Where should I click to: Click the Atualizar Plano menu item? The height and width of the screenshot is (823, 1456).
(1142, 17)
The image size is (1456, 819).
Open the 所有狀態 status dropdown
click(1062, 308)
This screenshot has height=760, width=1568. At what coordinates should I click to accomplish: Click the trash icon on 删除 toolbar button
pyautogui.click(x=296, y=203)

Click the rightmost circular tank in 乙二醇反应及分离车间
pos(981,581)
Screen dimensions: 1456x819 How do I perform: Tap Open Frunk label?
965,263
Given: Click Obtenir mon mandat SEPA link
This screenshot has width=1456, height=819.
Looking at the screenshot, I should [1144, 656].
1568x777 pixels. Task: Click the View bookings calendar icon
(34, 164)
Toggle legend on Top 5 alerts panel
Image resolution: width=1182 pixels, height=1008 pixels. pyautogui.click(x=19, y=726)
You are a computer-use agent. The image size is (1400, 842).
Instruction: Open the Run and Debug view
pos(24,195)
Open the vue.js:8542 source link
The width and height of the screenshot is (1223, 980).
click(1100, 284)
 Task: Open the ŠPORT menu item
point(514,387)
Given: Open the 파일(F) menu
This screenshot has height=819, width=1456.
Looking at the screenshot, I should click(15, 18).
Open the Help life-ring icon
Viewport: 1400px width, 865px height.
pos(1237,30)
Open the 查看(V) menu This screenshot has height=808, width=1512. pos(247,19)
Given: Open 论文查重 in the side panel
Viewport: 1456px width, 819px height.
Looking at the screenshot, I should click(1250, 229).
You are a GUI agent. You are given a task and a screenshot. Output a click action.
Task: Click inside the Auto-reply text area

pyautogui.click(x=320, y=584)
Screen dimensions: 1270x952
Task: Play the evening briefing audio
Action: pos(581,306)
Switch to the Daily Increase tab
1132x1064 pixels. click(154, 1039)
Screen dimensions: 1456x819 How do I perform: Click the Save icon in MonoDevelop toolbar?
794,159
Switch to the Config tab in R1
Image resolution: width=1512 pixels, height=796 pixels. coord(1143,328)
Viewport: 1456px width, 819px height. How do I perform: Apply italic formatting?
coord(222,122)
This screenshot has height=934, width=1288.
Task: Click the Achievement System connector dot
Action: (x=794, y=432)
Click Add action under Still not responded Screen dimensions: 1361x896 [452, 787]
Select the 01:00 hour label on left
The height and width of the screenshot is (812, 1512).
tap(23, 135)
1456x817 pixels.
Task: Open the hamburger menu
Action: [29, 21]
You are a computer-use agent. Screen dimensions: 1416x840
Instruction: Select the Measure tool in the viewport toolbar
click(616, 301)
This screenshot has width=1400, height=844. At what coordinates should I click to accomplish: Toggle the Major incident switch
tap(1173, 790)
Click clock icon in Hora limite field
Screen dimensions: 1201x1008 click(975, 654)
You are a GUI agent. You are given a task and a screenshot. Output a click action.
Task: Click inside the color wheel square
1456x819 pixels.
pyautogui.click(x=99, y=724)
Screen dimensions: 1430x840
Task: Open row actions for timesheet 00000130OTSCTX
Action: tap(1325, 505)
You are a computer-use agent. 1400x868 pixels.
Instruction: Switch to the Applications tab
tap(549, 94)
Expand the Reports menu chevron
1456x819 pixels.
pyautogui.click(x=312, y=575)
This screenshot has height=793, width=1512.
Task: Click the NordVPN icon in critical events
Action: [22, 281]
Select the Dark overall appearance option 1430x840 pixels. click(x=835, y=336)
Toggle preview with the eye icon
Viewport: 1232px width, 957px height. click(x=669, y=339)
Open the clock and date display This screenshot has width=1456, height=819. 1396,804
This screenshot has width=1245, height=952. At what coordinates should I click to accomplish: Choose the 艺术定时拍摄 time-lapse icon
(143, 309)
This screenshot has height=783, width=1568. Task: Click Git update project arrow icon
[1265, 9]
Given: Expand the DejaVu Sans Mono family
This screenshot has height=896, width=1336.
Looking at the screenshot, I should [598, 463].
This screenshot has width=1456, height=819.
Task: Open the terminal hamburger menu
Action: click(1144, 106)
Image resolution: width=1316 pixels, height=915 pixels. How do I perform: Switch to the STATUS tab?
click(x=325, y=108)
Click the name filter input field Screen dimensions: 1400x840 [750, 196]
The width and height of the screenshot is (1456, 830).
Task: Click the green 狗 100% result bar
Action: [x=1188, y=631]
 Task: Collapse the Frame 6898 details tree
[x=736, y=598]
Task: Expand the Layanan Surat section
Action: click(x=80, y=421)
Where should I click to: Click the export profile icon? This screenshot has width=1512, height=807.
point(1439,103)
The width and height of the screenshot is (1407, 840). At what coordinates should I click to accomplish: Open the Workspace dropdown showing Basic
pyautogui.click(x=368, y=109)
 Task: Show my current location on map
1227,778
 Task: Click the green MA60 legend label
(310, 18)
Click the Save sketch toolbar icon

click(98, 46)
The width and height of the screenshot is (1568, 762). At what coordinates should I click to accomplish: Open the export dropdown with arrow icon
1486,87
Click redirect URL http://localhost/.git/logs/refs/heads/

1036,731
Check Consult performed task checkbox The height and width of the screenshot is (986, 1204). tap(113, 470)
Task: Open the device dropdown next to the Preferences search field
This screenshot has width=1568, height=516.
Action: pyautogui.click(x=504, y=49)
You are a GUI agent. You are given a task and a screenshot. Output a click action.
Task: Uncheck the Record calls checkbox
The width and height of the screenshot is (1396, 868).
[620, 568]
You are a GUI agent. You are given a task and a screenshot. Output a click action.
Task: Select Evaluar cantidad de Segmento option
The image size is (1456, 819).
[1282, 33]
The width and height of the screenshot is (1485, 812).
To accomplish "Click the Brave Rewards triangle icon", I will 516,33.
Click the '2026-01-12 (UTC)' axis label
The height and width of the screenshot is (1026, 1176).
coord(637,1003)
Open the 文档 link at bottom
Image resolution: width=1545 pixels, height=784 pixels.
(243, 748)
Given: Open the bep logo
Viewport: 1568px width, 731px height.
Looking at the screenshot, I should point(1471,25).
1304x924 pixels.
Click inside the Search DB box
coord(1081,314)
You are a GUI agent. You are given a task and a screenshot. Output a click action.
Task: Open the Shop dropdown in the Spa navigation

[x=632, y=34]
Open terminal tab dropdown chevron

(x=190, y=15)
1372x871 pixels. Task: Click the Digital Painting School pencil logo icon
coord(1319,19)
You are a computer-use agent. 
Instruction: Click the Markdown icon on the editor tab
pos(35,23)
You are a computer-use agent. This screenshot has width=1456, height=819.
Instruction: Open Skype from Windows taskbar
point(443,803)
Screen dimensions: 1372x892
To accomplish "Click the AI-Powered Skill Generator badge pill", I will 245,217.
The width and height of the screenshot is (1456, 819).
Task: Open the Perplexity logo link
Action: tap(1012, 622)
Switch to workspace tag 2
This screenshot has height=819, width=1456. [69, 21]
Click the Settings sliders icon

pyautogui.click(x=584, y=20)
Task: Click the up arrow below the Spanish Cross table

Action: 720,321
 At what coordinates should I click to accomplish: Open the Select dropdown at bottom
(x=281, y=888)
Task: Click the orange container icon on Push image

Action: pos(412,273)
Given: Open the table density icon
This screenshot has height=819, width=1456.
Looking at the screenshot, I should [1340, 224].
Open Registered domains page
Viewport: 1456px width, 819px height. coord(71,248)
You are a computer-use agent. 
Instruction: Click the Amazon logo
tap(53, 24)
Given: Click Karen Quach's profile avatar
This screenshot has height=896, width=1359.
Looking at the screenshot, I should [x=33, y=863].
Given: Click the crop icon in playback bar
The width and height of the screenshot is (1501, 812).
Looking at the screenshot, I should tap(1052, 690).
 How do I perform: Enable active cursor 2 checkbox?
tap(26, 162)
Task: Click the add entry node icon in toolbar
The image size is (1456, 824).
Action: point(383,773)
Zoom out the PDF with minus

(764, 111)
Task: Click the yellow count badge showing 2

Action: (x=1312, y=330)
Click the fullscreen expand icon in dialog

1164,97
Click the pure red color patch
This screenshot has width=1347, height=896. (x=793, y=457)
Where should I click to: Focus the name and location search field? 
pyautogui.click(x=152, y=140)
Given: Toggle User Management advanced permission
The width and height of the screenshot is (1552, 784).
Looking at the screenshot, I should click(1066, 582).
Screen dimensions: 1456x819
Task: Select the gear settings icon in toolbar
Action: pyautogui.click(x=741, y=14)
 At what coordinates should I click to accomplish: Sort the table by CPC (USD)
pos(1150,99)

======

- Problem statement: Gather all lines from the listing above in which "computer" occurs.

- Solution:
You are a computer-use agent. The image size is (1400, 842).
You are a computer-use agent. Screen dimensions: 1416x840
You are a computer-use agent. 1400x868 pixels.
You are a computer-use agent. 
You are a computer-use agent. This screenshot has width=1456, height=819.
You are a computer-use agent. 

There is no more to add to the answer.